SCGC states that a hearing would permit examination of alternatives that were apparently not considered by SoCalGas for integrating the Northern System with the Southern System. As an example, SCGC references the acquisition by El Paso of a segment of the former All-American Pipeline that runs from the Hector Road interconnection point on the SoCalGas Northern System to Ehrenberg. The former All-American Pipeline may provide an additional opportunity to SoCalGas to transfer gas from its Northern System to its Southern System. SCGC states that there is no suggestion in EAL 3976 that SoCalGas has given this option any consideration.

In conclusion to its protest, SCGC proposes that at a minimum, the Commission should prevent SoCalGas shareholders from benefiting from the intra-corporate self-dealing potential in the Gas Acquisition "Baseload" contract. SCGC points out that most of the cost of the proposed contracts would result from an intra-corporate contract between the SoCalGas System Operator and the Gas Acquisition Department.

Under SoCalGas' GCIM, a portion of the $7.1 million that would be paid to the Gas Acquisition Department would go to shareholders. The contract with Gas Acquisition commits that Gas Acquisition will get paid for maintaining deliveries into SoCalGas at a high load factor, something that SCGC believes it would be likely to do even without the payment of $7.1 million. SCGC comments that Gas Acquisition utilizes its interstate gas pipeline capacity at a high load factor year round to fill storage in the spring, summer, and fall and to meet core peak demand in the winter. Therefore, SCGC concludes, it is not at all clear that the contract with Gas Acquisition is necessary.

Furthermore, SCGC predicts that this year's contract may be a portent for the future. SCGC reasons that if the contract with Gas Acquisition for 2009-2010 is approved, it is likely that there would be a successor contract next year at a higher price. SCGC states that SoCalGas would no doubt argue that approval of this year's contract would constitute precedent for approval of the subsequent contract, potentially at a higher price.

SCGC states that to assure that SoCalGas shareholders do not have cause to prefer contracting with Gas Acquisition instead of pursuing other less costly options, the Commission should remove any incentive for SoCalGas to favor arrangements with Gas Acquisition over arms-length arrangements with third parties or infrastructure options mentioned above. According to SCGC, should the Commission elect to approve the contracts proposed in EAL 3976 without further investigation, the Commission should "remove the perverse incentive for SoCalGas to favor arrangements with the Gas Acquisition Department." 7 The Commission should order that the payments by the System Operator to the Gas Acquisition Department for "baseload" service shall not in any way be shared with shareholders under the Gas Cost Incentive Mechanism or otherwise.

- - -

» **DIRECTION 1**
In the passage on SCGC's protest, how much would be paid to the Gas Acquisition Department under the contract?

- - -

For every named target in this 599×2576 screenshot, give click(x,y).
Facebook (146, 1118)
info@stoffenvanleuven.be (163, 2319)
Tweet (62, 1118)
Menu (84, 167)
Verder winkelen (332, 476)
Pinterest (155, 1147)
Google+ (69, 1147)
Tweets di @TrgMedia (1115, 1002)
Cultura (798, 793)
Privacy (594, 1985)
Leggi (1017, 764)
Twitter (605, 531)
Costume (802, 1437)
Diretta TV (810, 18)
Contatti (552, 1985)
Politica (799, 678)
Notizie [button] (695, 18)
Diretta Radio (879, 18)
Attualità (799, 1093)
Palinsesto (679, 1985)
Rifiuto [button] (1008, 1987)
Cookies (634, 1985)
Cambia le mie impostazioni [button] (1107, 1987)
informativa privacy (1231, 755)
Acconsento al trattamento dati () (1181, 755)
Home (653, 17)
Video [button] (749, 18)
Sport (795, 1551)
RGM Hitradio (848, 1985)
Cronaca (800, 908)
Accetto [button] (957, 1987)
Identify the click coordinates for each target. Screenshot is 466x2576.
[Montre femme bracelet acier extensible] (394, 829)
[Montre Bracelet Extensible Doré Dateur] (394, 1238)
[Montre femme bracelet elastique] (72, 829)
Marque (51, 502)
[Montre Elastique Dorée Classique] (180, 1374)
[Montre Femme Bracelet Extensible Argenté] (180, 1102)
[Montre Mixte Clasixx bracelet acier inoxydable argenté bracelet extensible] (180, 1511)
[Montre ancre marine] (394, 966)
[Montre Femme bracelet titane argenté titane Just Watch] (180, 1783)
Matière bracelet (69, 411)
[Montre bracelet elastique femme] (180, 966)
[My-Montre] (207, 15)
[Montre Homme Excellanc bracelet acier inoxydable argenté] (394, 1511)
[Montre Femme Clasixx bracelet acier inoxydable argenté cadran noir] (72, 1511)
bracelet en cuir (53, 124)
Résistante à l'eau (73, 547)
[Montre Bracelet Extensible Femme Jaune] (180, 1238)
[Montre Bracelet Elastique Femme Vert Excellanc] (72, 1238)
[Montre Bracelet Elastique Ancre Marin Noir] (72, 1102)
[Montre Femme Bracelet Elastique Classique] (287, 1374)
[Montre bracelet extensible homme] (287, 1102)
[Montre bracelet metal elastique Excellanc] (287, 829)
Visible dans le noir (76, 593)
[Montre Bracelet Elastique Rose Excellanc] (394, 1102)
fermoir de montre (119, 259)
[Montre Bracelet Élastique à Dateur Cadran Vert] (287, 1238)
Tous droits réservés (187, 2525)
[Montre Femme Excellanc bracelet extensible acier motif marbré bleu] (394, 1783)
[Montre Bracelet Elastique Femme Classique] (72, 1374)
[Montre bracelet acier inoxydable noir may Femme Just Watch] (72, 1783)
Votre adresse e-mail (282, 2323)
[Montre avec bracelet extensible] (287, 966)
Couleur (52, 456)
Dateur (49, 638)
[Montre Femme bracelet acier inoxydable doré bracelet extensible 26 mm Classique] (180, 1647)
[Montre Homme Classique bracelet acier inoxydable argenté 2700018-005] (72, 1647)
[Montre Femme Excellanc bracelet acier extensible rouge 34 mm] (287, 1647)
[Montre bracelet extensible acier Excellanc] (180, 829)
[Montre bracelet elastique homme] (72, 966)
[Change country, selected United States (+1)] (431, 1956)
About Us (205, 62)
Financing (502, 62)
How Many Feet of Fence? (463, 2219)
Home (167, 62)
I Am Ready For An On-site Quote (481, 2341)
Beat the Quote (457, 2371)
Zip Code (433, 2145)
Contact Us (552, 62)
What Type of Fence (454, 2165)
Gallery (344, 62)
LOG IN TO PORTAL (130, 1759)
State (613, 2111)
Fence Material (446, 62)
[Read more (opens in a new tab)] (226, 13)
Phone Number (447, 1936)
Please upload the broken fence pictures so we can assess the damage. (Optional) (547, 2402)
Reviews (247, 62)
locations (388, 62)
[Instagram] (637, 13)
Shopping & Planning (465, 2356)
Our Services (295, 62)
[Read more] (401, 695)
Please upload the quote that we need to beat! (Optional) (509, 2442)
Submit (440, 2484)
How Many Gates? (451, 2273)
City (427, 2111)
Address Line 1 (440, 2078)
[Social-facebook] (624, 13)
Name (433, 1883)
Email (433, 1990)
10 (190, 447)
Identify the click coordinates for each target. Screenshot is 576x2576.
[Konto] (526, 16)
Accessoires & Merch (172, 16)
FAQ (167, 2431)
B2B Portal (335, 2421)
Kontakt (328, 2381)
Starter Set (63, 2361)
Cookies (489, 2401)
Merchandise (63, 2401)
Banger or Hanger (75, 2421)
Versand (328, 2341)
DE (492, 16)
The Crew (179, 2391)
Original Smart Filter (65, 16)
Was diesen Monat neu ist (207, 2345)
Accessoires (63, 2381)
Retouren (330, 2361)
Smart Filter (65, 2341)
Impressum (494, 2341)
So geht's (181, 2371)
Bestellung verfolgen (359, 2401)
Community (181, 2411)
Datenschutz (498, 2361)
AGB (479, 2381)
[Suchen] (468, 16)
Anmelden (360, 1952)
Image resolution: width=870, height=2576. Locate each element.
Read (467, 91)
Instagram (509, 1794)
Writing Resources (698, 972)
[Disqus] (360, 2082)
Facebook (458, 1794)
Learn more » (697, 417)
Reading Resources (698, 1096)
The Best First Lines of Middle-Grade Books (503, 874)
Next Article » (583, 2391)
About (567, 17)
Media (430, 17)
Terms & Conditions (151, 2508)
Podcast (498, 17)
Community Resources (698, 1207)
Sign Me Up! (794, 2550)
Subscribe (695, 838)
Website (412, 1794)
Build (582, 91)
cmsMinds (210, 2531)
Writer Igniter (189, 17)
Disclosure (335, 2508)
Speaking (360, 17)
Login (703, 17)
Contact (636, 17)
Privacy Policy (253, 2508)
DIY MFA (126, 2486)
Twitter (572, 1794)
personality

- - -

» **DIRECTION 2**
In the entries, the part that opens with the line containing "Website (412, 1794)" and closes with the end of the entries, replace "Privacy Policy" with "Privacy Notice" and leave everything else unchanged.

» **CORRECT ANSWER 1**
$7.1 million.

» **CORRECT ANSWER 2**
Website (412, 1794)
Build (582, 91)
cmsMinds (210, 2531)
Writer Igniter (189, 17)
Disclosure (335, 2508)
Speaking (360, 17)
Login (703, 17)
Contact (636, 17)
Privacy Notice (253, 2508)
DIY MFA (126, 2486)
Twitter (572, 1794)
personality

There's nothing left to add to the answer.